Merhum Ali Şeriatî, “Medeniyet ve Modernizm” adlı kitabında şu çarpıcı tespiti yapıyor: “…Ne yazık ki modernizm, biz Avrupalı olmayan milletlere medeniyet adı altında empoze edilmiştir.” Batı’nın hâkim olduğu son birkaç asırda olanları düşününce ne denli haklı bir söz olduğu ortadadır. “Bu sözle kast edilen nedir? Modernizm ve medeniyet aynı şey değil midir?” şeklinde bir soru sorulabilir. Konunun vuzuha kavuşması biraz da bu meyandaki kavramların (uygarlık, medeniyet, modernite gibi) açıklanmasıyla mümkündür. O zaman, medeniyet ve modernizm aynı mıdır, son dönemlerde sıklıkla kullanılan ‘uygarlık ve çağdaşlıktan kasıt nedir?’ gibi sorulara cevap bulunabilir.

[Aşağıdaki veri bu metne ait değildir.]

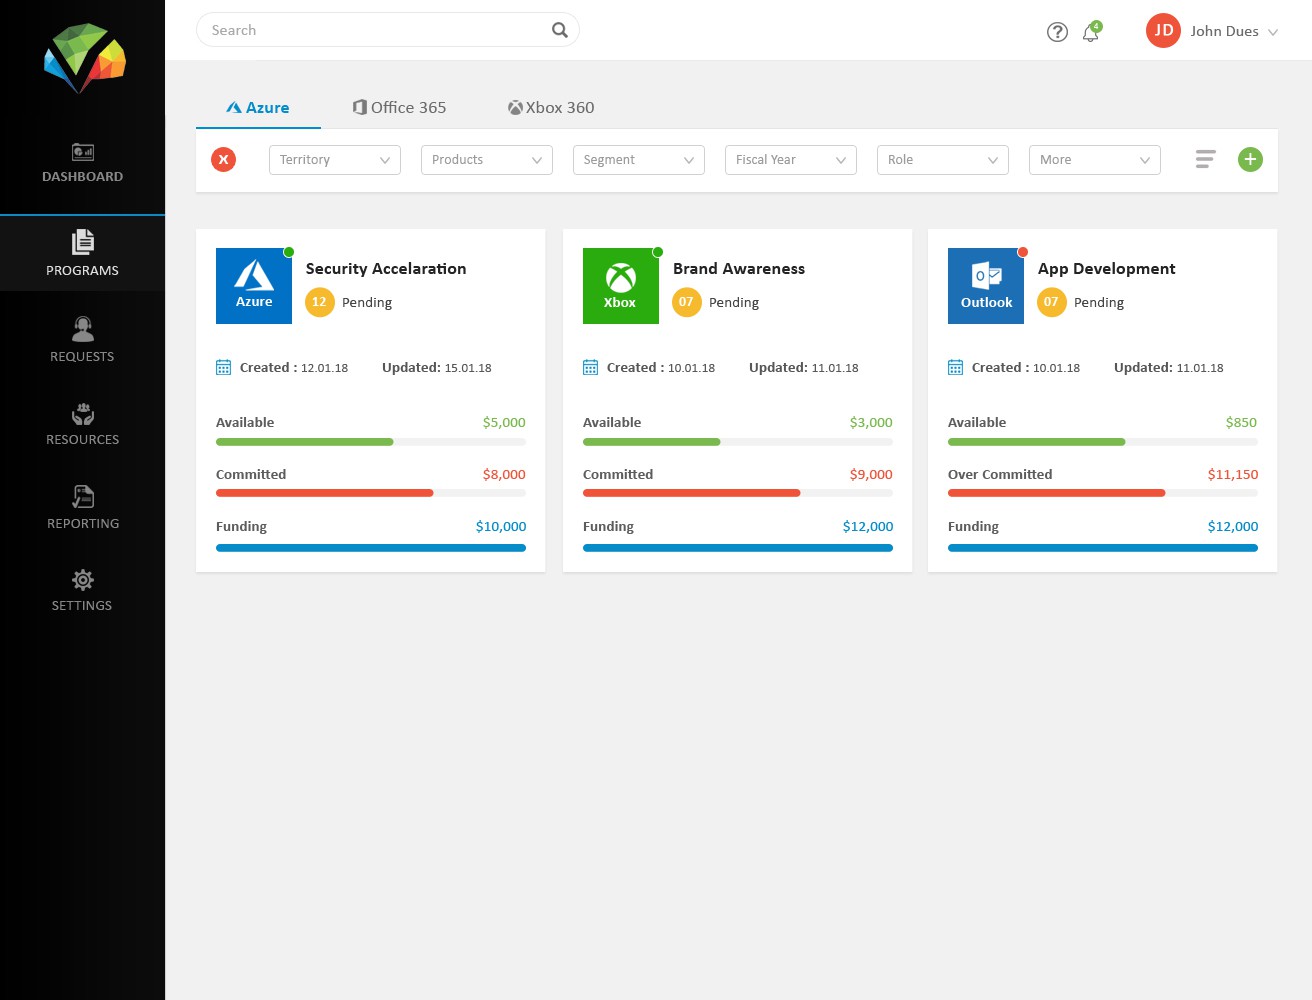1312x1000 pixels.
Task: Open Reporting from the sidebar
Action: pyautogui.click(x=82, y=508)
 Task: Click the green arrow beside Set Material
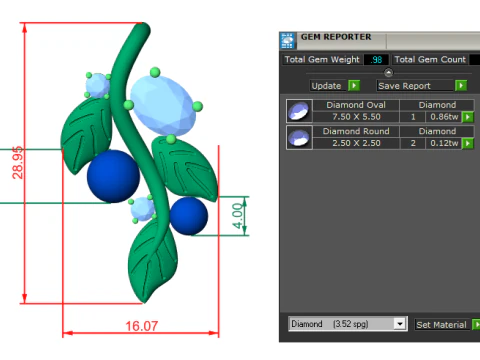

Öncelikle medeniyetin tanımına baktığımızda genelde iki farklı bakış görürüz. İslam’a göre medeniyet/ümran, bir Peygamber kılavuzluğunda ve onun getirdiği “din” ile kurulur. Söz konusu olan din (İslam) hayatın bütününü kapsar ve onun tesiri her alanda görülür. Bu medeniyetin en önemli özelliği vahiy eksenli, insanı ve toplumu hem madden hem manen yükselten erdemlere sahip oluşudur. Hak, adalet, eşitlik, kardeşlik, hayırda yarış, iyiliği emretme/kötülükten sakındırma prensipleri bu medeniyetin olmazsa olmazıdır. Üstünlük ölçüsü takvadır. (Allah’tan sakınma ve dinde hassasiyet sahibi olma.) Doğu’nun temsil ettiği bu din eksenli medeniyetin temelinde maddeden çok mana vardır. Batı’nın medeniyet tarifine baktığımızda ise, Latince “civil” kelimesinden türetilen “Civilization” terimi kullanılır. “Civil” kelimesi Batı dillerinde “vatandaşlarla ilgili, hükümete ait, milli, sivil, bireysel, medeni, nazik, kibar” anlamlarına gelir. Aslında kilise ve dinin dışındaki bir alanı ve yapılanmayı ifade eden seküler/dünyevî bir kelimedir. Batı’nın tarif ettiği medeniyet genellikle din dışı olmakla beraber dini dışlamayan tariflerde de din, medeniyetin alt dallarından biridir. Tarih gibi, kültür gibi sadece alt dallardan biridir. Aslında son zamanlarda Batı, medeniyet kavramı yerine uygarlığı ve çağdaşlığı daha çok zikretmektedir. Bu medeniyetin temelinde her şeyin maddeden ibaret görülmesi anlayışı yatmaktadır. İnsanın konforlu bir hayat yaşamasının esas alınması, özgürlüğün (buna özgürlük denilirse tabi) nefsanî arzulara gem vurulmaması şeklinde addedilmesi ve çoğunlukla bireyci bir toplumsal yapı olması bu medeniyetin (uygarlık daha doğru olur) olmazsa olmazlarıdır. Bu anlamda baktığımızda uygarlık kavramı medeniyet kavramı kadar geniş değildir, daha çok inancı değil de seküler dünya görüşünü çağrıştırmaktadır. Batı bu kavramı modernizm ve çağdaşlık ile süslemekte, her birini diğerinin yerine kullanarak adeta medeniyet/ümran kavramını unutturmaktadır.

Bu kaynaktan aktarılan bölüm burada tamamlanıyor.